@@ -258,3 +258,35 @@ Here is the speed-up relative to the 1-core job
Notes
* This demonstrates the linear scaling
* This demonstrates that if the code is instructed to use more cores than the available number, we reach a plateue
## Update: 04/12/2020
After it was pointed out that the scaling was linear, but that the gradient was not close to one, I studied the behaviour in a little more detail. First, here is a re-run of the data above showing different gradients:
Here, it looks like the gradient is ~0.5. This is at odds with [the pbilby paper](https://arxiv.org/pdf/1909.11873.pdf) which demonstrated a speed-up close to the theoretically expected behaviour (Eq 10):
After digging in, I realized that the single-core job used about half as many likelihood evaluations as the parallelized version. Here is a table of the number of evaluations:
| n cores | # likelihood evaluations [millions] |
| ------ | ------ |
| 1 | 0.59 |
| 4 | 1.5 |
| 8 | 1.5 |
| 12 | 1.5 |
| 16 | 1.6 |
So, this offers to ways to calculate the speed up. The usual "total time" method, or on a "per-likelihood". On this basis, things look much better!

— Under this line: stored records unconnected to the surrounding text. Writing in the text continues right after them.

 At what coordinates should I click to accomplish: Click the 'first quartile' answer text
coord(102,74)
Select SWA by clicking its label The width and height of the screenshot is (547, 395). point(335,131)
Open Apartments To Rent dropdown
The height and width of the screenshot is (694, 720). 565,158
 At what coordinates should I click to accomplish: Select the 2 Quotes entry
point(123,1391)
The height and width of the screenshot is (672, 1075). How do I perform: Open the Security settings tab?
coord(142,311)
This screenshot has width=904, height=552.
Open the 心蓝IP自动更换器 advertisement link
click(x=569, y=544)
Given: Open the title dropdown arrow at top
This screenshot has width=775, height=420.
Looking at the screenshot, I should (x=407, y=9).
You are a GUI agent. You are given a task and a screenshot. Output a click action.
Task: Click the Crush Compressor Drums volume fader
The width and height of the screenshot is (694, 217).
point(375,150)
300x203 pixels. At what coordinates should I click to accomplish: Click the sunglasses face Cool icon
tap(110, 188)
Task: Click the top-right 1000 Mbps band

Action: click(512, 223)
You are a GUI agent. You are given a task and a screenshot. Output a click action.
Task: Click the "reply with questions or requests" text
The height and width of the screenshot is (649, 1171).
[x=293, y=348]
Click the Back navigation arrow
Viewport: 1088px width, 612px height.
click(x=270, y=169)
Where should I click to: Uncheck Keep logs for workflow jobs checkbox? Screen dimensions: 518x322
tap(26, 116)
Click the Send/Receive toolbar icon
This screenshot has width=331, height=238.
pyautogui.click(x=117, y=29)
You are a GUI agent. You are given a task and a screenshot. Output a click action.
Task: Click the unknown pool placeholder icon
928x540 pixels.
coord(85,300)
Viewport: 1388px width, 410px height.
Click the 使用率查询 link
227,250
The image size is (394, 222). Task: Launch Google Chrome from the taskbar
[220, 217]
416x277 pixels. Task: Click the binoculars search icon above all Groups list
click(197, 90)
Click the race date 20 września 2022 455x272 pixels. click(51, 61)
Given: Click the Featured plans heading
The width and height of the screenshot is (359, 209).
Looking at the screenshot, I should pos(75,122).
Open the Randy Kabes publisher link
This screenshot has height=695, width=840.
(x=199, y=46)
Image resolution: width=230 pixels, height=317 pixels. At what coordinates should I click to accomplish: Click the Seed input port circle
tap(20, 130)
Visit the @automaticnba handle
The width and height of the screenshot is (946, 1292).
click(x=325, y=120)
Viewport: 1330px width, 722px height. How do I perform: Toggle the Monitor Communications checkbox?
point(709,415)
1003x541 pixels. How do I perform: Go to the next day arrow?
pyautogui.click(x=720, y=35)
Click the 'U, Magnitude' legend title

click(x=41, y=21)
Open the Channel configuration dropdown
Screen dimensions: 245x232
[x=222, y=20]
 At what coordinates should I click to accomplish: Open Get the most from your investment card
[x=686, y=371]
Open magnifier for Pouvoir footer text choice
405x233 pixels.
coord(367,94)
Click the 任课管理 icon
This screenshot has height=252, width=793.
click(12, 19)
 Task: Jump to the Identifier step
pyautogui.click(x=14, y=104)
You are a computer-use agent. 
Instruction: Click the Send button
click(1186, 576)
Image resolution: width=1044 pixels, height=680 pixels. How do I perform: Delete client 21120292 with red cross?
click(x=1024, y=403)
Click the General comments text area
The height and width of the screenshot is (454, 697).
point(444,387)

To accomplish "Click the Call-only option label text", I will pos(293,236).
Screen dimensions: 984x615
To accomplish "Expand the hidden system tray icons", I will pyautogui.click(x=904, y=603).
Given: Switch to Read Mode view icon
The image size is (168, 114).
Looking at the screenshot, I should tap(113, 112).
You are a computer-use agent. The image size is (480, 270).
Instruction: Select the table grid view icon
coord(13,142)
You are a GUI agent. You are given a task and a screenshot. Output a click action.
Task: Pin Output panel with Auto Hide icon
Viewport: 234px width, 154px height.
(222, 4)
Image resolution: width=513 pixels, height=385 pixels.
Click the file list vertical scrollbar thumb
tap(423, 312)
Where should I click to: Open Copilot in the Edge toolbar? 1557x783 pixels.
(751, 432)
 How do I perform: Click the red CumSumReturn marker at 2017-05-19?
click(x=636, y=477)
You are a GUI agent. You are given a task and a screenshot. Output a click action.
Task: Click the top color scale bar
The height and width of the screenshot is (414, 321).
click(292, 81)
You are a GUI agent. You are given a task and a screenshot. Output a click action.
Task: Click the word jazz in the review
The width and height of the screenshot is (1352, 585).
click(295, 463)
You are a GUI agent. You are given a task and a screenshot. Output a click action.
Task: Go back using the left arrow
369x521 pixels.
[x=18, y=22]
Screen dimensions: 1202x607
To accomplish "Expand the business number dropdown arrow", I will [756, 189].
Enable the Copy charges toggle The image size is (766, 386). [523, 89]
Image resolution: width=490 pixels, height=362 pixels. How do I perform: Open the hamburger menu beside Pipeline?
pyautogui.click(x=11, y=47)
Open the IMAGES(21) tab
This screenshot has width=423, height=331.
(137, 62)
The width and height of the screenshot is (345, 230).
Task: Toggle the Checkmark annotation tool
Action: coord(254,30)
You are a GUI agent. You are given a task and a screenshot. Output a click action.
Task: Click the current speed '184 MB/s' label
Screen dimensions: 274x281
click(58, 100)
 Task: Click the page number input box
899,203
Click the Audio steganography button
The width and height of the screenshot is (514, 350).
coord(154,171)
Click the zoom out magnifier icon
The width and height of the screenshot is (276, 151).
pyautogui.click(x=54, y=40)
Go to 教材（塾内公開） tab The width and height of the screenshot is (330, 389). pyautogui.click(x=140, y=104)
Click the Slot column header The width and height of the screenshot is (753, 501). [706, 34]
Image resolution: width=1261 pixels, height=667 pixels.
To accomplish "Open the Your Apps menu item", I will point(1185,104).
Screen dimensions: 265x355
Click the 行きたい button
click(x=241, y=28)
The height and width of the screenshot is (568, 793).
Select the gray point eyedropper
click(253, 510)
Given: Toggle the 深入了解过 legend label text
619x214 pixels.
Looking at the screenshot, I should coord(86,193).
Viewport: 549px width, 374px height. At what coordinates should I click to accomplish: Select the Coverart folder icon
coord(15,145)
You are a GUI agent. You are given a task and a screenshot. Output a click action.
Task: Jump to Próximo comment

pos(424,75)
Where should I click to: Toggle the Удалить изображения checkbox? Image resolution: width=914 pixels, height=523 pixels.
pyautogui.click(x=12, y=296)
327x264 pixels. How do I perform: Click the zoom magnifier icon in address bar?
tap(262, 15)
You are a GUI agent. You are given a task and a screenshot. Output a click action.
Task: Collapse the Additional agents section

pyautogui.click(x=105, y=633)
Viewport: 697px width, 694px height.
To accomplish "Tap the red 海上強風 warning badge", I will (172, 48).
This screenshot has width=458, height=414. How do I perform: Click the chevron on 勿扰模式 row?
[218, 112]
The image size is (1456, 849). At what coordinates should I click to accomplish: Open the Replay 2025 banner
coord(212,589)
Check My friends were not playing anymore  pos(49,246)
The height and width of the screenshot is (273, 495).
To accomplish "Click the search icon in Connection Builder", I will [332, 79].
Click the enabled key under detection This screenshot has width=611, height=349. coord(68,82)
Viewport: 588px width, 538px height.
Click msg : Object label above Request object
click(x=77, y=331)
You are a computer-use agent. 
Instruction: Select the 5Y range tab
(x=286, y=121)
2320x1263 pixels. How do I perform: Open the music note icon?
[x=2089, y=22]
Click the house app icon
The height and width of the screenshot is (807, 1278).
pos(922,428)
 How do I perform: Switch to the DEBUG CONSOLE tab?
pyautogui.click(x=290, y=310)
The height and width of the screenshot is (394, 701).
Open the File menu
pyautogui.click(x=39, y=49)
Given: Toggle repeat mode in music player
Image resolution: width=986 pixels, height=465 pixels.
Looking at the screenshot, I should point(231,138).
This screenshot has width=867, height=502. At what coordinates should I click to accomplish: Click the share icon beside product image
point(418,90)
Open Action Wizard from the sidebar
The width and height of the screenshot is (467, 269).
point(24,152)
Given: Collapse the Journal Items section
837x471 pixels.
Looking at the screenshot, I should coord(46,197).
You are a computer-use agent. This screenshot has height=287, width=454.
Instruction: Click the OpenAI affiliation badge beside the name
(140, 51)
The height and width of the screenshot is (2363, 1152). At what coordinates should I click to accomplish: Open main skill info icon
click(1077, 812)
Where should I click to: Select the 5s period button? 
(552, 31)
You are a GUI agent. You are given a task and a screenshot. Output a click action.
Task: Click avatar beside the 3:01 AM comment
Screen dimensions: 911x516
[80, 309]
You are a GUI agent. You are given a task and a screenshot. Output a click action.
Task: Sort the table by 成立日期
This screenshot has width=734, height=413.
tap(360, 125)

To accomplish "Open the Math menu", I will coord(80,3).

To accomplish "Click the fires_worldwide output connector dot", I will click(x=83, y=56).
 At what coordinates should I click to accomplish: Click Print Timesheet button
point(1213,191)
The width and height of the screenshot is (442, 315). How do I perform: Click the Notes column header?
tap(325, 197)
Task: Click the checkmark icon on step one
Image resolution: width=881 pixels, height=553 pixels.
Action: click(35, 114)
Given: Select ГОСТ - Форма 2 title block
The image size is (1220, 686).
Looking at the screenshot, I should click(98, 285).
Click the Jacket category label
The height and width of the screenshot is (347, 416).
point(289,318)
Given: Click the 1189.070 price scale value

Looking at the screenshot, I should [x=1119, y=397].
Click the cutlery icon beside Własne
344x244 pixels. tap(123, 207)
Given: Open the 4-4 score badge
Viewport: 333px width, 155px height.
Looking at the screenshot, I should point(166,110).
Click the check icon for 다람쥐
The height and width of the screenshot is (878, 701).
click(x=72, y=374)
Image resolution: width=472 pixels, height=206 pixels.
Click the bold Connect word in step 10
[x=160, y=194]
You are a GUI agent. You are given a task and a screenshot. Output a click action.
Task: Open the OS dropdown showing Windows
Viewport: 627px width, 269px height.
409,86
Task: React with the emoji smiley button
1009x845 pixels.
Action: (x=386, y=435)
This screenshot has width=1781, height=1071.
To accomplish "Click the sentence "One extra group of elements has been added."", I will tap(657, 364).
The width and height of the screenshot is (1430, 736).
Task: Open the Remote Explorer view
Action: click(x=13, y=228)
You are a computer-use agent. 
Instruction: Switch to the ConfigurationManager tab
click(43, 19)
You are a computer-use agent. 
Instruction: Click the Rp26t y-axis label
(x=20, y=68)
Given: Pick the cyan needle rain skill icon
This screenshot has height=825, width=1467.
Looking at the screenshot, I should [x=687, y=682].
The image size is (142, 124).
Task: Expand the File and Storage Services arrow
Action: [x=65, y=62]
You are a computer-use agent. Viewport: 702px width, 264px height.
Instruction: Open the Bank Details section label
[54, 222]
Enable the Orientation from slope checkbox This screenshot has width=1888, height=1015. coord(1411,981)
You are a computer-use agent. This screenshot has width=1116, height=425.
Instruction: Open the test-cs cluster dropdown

Of course, what we really care about is "total time". So, some conclusions:
1. The parallel algorithm is different from the serial algorithm.
2. The parallel algorithm is about 2-3 times less efficient than the serial algorithm.
3. This explains the difference in speedups (pbilby speedups where measured per-likelihood)
4. It is worth stating: while it is less efficient, the parallel algorithm does let you scale!
5. This suggests the parallel algorithm could be improved yielding up to a factor of 3 in speed gains.
Note: For the first run of the update, the ratio of likelihood evaluations between the serial and parallel jobs was ~2.8 while for the second run it was 2.7)